==== RECORDS FOR THIS TASK ====
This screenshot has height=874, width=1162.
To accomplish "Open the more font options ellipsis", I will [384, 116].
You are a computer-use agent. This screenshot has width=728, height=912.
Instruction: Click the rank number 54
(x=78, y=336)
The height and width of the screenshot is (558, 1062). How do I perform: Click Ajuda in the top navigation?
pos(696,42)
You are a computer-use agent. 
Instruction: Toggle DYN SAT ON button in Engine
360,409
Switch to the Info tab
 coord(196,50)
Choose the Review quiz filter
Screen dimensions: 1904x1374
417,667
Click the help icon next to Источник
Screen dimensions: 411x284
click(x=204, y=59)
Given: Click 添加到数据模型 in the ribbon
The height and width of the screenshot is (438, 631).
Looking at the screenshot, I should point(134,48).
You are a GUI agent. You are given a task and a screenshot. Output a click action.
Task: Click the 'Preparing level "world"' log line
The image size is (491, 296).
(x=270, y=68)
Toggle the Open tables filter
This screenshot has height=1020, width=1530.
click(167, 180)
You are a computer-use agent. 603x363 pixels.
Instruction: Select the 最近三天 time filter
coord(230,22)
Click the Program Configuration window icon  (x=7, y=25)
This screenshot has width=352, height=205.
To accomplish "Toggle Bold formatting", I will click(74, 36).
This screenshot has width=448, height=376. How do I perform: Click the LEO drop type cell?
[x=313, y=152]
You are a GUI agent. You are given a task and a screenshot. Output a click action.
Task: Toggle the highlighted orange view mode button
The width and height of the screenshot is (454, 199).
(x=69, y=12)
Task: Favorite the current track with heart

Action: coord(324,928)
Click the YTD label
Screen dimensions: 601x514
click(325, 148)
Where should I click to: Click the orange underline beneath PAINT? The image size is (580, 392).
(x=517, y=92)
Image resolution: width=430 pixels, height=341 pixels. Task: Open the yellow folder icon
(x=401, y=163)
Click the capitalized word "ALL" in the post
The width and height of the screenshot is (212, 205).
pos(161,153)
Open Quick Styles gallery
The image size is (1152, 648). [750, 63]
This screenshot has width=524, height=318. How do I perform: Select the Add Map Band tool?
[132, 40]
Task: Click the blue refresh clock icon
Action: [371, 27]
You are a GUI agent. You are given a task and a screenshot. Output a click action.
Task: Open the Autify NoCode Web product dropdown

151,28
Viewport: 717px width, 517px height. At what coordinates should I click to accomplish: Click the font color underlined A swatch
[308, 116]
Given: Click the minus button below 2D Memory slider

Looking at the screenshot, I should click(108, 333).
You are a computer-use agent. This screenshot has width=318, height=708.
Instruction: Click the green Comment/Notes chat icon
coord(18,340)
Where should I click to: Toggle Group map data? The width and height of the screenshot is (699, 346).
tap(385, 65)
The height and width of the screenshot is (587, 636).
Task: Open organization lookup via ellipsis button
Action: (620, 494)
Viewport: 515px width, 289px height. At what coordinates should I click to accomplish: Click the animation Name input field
====
**TASK OBJECTIVE**:
Scan the material for the word "computer". Return every line where it is found.

**ANSWER TO THIS EXERCISE**:
You are a computer-use agent. This screenshot has width=728, height=912.
You are a computer-use agent. 
You are a computer-use agent. 603x363 pixels.
You are a computer-use agent. This screenshot has width=318, height=708.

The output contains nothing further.